→ **DATA EXCERPTS**:
┏━━
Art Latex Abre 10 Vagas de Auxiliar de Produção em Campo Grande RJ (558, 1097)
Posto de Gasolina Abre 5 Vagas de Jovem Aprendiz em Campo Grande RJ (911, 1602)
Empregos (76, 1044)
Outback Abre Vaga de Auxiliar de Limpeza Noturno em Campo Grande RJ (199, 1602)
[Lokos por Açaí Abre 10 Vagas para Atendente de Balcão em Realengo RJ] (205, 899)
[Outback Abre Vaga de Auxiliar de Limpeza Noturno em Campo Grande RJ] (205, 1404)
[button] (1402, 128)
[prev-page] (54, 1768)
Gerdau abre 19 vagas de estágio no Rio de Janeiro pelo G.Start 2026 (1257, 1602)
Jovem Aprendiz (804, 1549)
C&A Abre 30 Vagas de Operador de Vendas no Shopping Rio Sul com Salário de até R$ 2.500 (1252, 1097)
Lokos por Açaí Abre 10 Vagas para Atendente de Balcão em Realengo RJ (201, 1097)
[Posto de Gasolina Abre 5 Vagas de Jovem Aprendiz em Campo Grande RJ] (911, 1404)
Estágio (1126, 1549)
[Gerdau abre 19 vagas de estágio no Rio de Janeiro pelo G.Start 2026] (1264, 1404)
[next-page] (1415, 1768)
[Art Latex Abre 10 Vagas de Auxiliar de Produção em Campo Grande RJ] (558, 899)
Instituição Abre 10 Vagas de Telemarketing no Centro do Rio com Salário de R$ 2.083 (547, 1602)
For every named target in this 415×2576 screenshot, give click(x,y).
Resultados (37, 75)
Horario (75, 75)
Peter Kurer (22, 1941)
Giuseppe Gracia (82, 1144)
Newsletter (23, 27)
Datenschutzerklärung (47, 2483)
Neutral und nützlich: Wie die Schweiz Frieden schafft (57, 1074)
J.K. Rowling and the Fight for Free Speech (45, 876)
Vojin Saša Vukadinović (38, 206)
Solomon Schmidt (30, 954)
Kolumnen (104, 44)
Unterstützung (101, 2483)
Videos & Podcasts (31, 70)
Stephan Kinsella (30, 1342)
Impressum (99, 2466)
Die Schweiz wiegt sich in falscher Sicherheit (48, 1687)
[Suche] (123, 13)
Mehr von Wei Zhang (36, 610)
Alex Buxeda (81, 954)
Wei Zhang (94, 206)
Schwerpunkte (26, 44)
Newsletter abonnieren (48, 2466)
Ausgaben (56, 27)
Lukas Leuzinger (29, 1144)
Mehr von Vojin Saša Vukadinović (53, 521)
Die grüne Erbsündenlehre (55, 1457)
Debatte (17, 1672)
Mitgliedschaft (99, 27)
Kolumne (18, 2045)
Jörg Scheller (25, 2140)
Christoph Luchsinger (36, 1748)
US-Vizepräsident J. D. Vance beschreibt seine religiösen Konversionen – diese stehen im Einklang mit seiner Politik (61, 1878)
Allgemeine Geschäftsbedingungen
┗━━
→ **WORK INSTRUCTION**:
Retype the listing exactly.

→ **RESPONSE AREA**:
Art Latex Abre 10 Vagas de Auxiliar de Produção em Campo Grande RJ (558, 1097)
Posto de Gasolina Abre 5 Vagas de Jovem Aprendiz em Campo Grande RJ (911, 1602)
Empregos (76, 1044)
Outback Abre Vaga de Auxiliar de Limpeza Noturno em Campo Grande RJ (199, 1602)
[Lokos por Açaí Abre 10 Vagas para Atendente de Balcão em Realengo RJ] (205, 899)
[Outback Abre Vaga de Auxiliar de Limpeza Noturno em Campo Grande RJ] (205, 1404)
[button] (1402, 128)
[prev-page] (54, 1768)
Gerdau abre 19 vagas de estágio no Rio de Janeiro pelo G.Start 2026 (1257, 1602)
Jovem Aprendiz (804, 1549)
C&A Abre 30 Vagas de Operador de Vendas no Shopping Rio Sul com Salário de até R$ 2.500 (1252, 1097)
Lokos por Açaí Abre 10 Vagas para Atendente de Balcão em Realengo RJ (201, 1097)
[Posto de Gasolina Abre 5 Vagas de Jovem Aprendiz em Campo Grande RJ] (911, 1404)
Estágio (1126, 1549)
[Gerdau abre 19 vagas de estágio no Rio de Janeiro pelo G.Start 2026] (1264, 1404)
[next-page] (1415, 1768)
[Art Latex Abre 10 Vagas de Auxiliar de Produção em Campo Grande RJ] (558, 899)
Instituição Abre 10 Vagas de Telemarketing no Centro do Rio com Salário de R$ 2.083 (547, 1602)
For every named target in this 415×2576 screenshot, give click(x,y).
Resultados (37, 75)
Horario (75, 75)
Peter Kurer (22, 1941)
Giuseppe Gracia (82, 1144)
Newsletter (23, 27)
Datenschutzerklärung (47, 2483)
Neutral und nützlich: Wie die Schweiz Frieden schafft (57, 1074)
J.K. Rowling and the Fight for Free Speech (45, 876)
Vojin Saša Vukadinović (38, 206)
Solomon Schmidt (30, 954)
Kolumnen (104, 44)
Unterstützung (101, 2483)
Videos & Podcasts (31, 70)
Stephan Kinsella (30, 1342)
Impressum (99, 2466)
Die Schweiz wiegt sich in falscher Sicherheit (48, 1687)
[Suche] (123, 13)
Mehr von Wei Zhang (36, 610)
Alex Buxeda (81, 954)
Wei Zhang (94, 206)
Schwerpunkte (26, 44)
Newsletter abonnieren (48, 2466)
Ausgaben (56, 27)
Lukas Leuzinger (29, 1144)
Mehr von Vojin Saša Vukadinović (53, 521)
Die grüne Erbsündenlehre (55, 1457)
Debatte (17, 1672)
Mitgliedschaft (99, 27)
Kolumne (18, 2045)
Jörg Scheller (25, 2140)
Christoph Luchsinger (36, 1748)
US-Vizepräsident J. D. Vance beschreibt seine religiösen Konversionen – diese stehen im Einklang mit seiner Politik (61, 1878)
Allgemeine Geschäftsbedingungen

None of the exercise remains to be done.